Veja - Por que o senhor suspeita que a oposição tinha essa fita? E por que não teria usado antes?

Dirceu - Não faço idéia. Nem estou preocupado com isso. A fita fala por si só e mostra o suficiente para todos ficarmos indignados e para tomarmos as providências legais cabíveis.

Quer dizer, S. Exª está indignado com a fita. Boris Casoy acha que deveria se dar uma medalha a quem gravou. Não se pode, porque parece que quem gravou mesmo foi o Cachoeira. Mas o Ministro está indignado. Daqui a pouco esse jogo inverte e teremos que pedir desculpas por S. Exª ter nomeado o Waldomiro, pedir desculpas ao Presidente Lula por tê-lo nomeado, e vamos assim entendendo que é Nelson Rodrigues puro: “Perdoa-me por me traíres”.

E continua o Ministro:

Há quase um mês o governo está sendo investigado.

Como, onde e por quem? - pergunto eu.

Nunca houve uma devassa como a que está havendo no governo do presidente Lula...

Pergunto: que devassa? Quantas pessoas do Governo estão sendo investigadas? Quem teve o seu sigilo bancário, telefônico ou fiscal quebrado? Quem sequer foi chamado a depor? Em que inquérito onde quer que seja?

Lembremo-nos, e falo como Líder do Governo passado, de quantas CPIs devassaram, elas assim, o Governo passado. Houve investigações feitas sobre tantas pessoas que compunham a ordem que foi derrotada nas urnas, da qual eu faço parte. Só no caso Eduardo Jorge, o chamado caso EJ, mais de 80 pessoas, inclusive familiares e amigos, tiveram as suas vidas devassadas, seus sigilos quebrados, auditorias de Imposto de Renda e nada se encontrou. É bem verdade que é diferente de um caso de confissão despudorada como a encerrada naquela fita protagonizada por dois atores de teatro bufo, os Srs. Waldomiro e Cachoeira.
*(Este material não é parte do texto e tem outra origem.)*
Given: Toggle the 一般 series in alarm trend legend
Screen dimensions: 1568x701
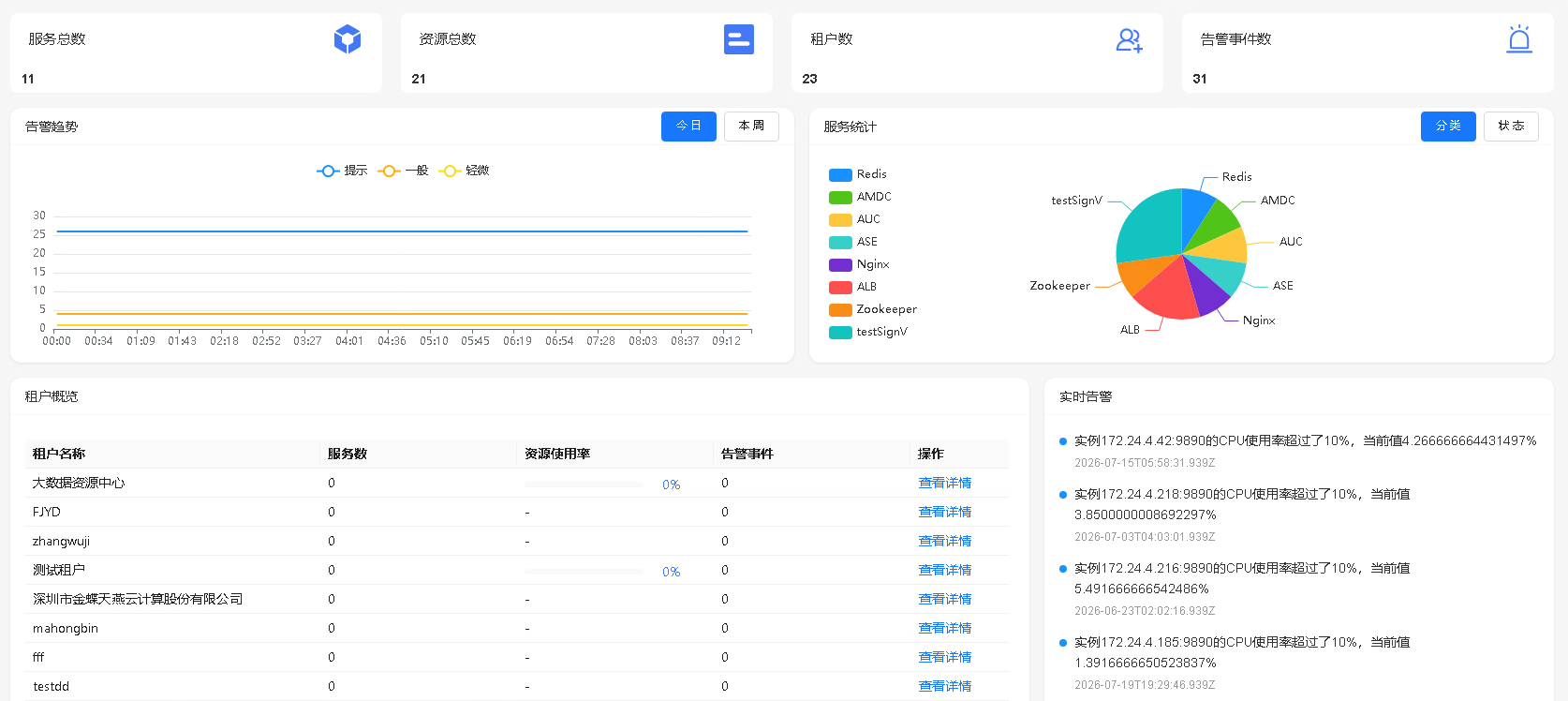Looking at the screenshot, I should click(404, 171).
Diz S. Exª que há devassa sobre todo mundo, inclusive sobre a pessoa dele e sobre sua família, o que seria mais grave.

Olha, francamente, parece-me que esse episódio é delirante, e recuso-me a falar de questão de família. Disso, S. Exª está livre. Eu não falo.
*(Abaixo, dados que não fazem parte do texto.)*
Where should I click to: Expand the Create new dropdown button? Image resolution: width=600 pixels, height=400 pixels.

Considero isso uma vilania. São investigações paralelas. E até hoje não foi encontrado nada. Depois de um mês fica evidente que o governo não rouba, não deixa roubar.

O Geap já silencia a voz do Ministro num ato seguinte, no momento seguinte.

Isso é muito importante. Não há nenhuma denúncia de corrupção no governo do presidente Lula.

Não há? E os encontros, na calada da noite, da G-Tech, de Cachoeira com Waldomiro Diniz, representando ele a autoridade do Palácio do Planalto?

Há um fato gravíssimo, que foi o que Waldomiro fez, no Rio de Janeiro, e a fita fala por si mesma. Por isso mesmo, o governo o exonerou.

Por essa teoria, Waldomiro Diniz era honesto até 2002. Deu uma recaída, Senador Gilberto Mestrinho, aconteceu o episódio da Loterj, aí ele tomou de novo um banho de honestidade e ficou honesto. Ou seja, eu tendo a crer que isso seja até possível tecnicamente, mas é improvável. O mais provável é que o Sr. Waldomiro não tenha sido honesto talvez nunca na vida dele. E, com certeza, continua desonesto em 2002, 2003 e 2004 e vai continuar desonesto até o fim dos seus tempos. É o que eu me autorizo a imaginar de uma pessoa com o desempenho público que ele revelou para a Nação brasileira.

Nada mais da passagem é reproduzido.